Car Trim

Front Signal Lights


Well, after the headlights and tail lights, I've avoided the last lights - the signal lights - long enough... It's time to get back to them before we go any further.

I suppose there isn't anything traumatic about them... in fact they don't function or anything... they're just stuck on like every other piece of trim we've made. I guess after the other lights though, I had a natural aversion to jumping right into more lights!


We will be using the same method of starting our base geometry as we have been using up until now... spline projection onto existing geometry.

The signal light shape we want to start with is fairly oval, so we want to figure out how best to begin that. With HyperNURBS, you can get elliptical shapes with really simplistic polygon structure. Which is good... because a look at the front of the car shows us we won't have the luxury of detail...



Move the spline object out in front of the car front and select all points.


Use the Project function to project the points from the spline object to the XY plane and the spline object appears to roughly wrap around the front of the car beneath the headlight.


Using the structure manager, copy and paste the points from the spline object into a new polygon object. Use the bridge tool to then create two adjoining polygons from the point framework.

Put the polygon object beneath a HyperNURBS parent (and apply a smoothing tag too!).


Select the two polygons, and use the Extrude tool to begin to fashion a raised base for the signal light

One quick narrow extrusion when you first start out helps anchor the back edge of the trim, while a second extrusion adds the height necessary to raise the trim from the car surface..




When the trim has protruded enough from the surface of the car for your tastes, switch to an Extrude Inner function to complete the trim. This establishes the width of the border around the signal light.


Keeping the same original two polygons selected, extrude them back into the trim object a little ways, and then pause and invert the selection. Set the inverted selection as a set named something like 'blinktrim'.

Once that has been done, invert the selection once more so you are back to the original two polygons and extrude them outwards to form the shape of the light.


Now on to more important matters...



Create a rough linear spline object that uses 6 points (so it will be the framework for two polygons). You should position it so that the general shape roughs out the area you hope to be covered with the signal light object.

You should also try to make sure that the edge of the two polygons that you make will sit as close to the edge of the polygons that make up the curved car front as possible. That will assure the best fit.
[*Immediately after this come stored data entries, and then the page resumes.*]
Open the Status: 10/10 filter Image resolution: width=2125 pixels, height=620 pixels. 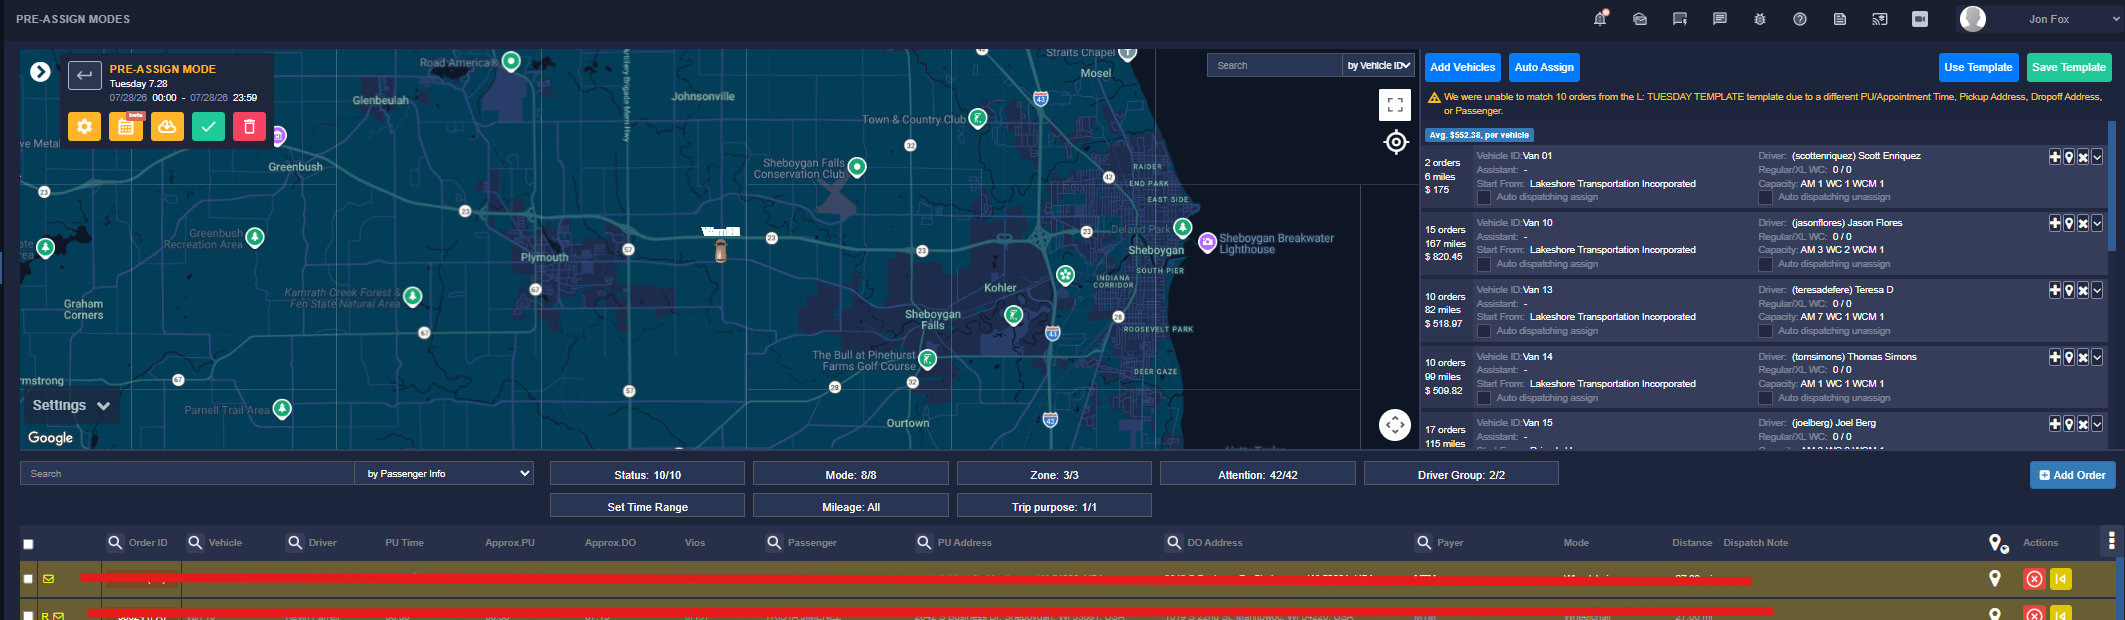pyautogui.click(x=647, y=475)
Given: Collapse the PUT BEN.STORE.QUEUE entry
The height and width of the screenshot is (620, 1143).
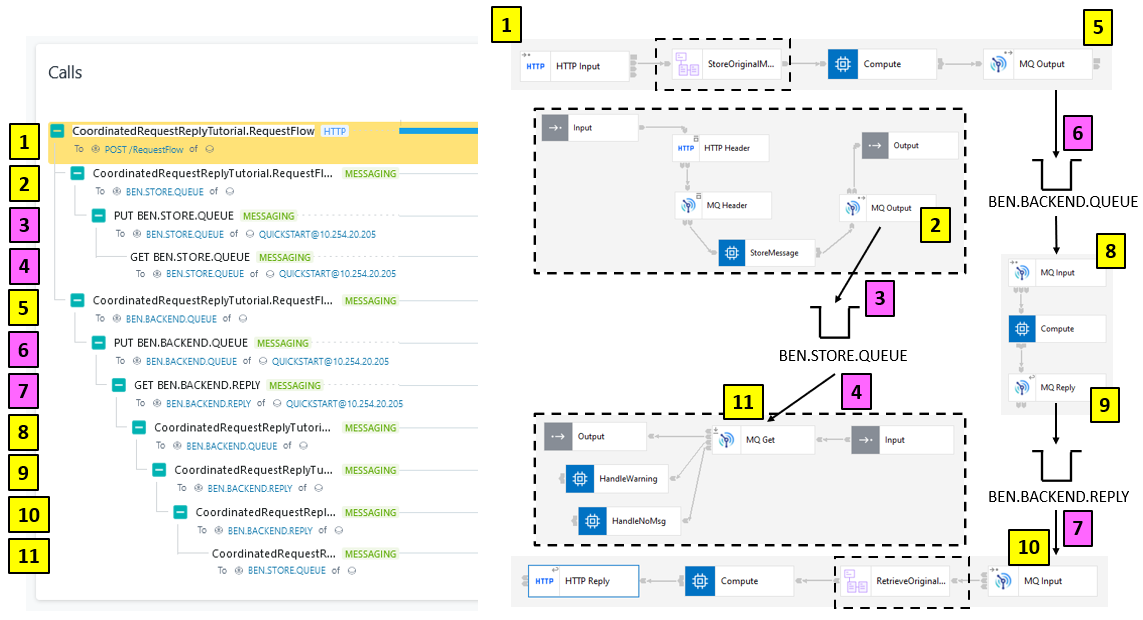Looking at the screenshot, I should tap(97, 215).
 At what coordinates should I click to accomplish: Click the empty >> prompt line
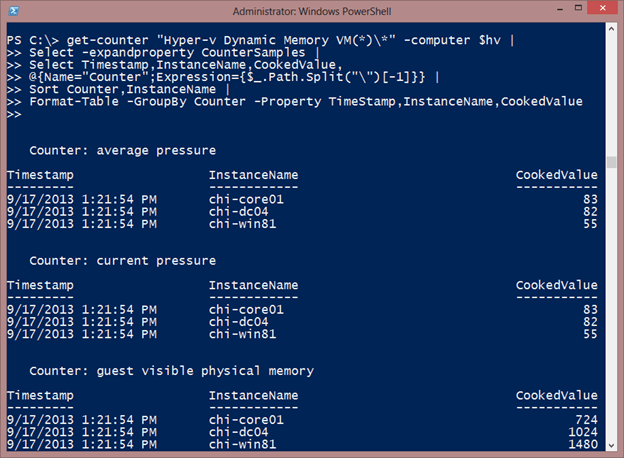pyautogui.click(x=14, y=114)
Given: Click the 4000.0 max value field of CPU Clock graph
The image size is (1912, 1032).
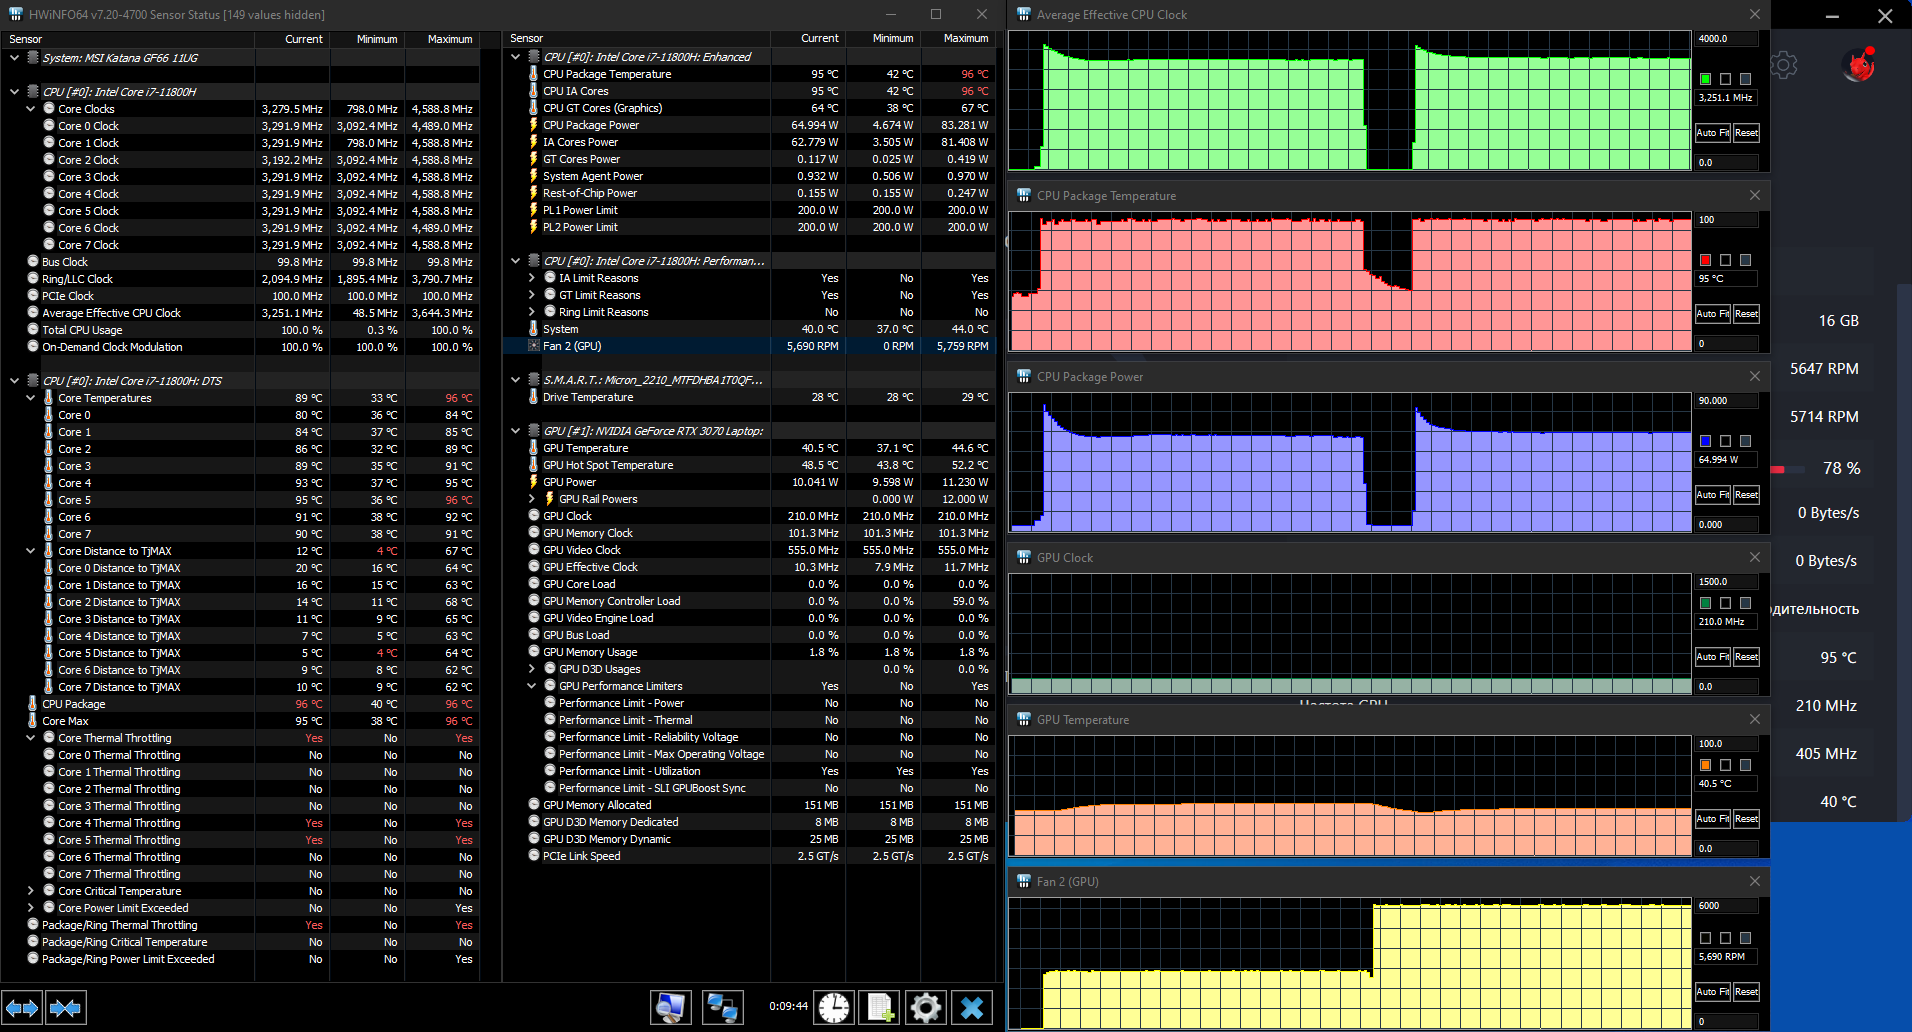Looking at the screenshot, I should 1727,39.
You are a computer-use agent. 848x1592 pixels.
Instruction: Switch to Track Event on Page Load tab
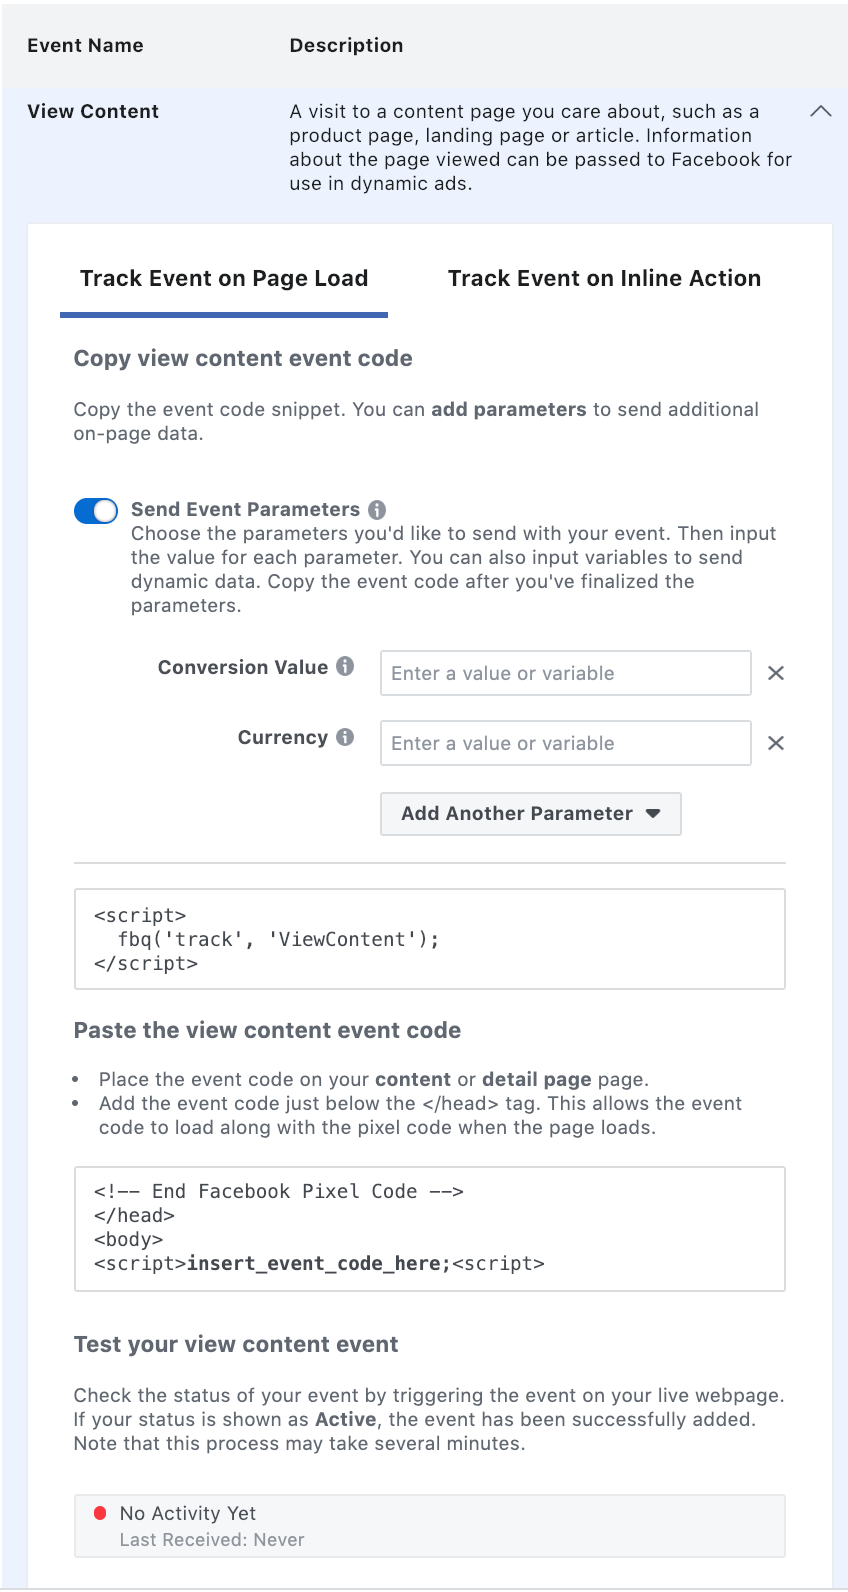[x=224, y=279]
Restore the selection set you just made for the outer trim, and then invert selection so that all of the polygons that aren't making up the border are selected. In the object manager, make sure the border selection set is not highlighted, and then set the current light selection as an additional set... label it something like 'blinklight'.

Restrict a chrome material to the border selection, and then restrict a light material (like the one used on the tail light) to the light.


The signal lights in place...


Here I decided to adjust the positions of a few key points to manipulate the look of the light. I don't think this improves it much but it makes a good point... Once you use the method to get the basic geometry in place, you can alter it quite significantly and yet still have it fit decently with the original model. You should be able to think of many directions you can take your modeling by practicing the simple techniques then expanding on them.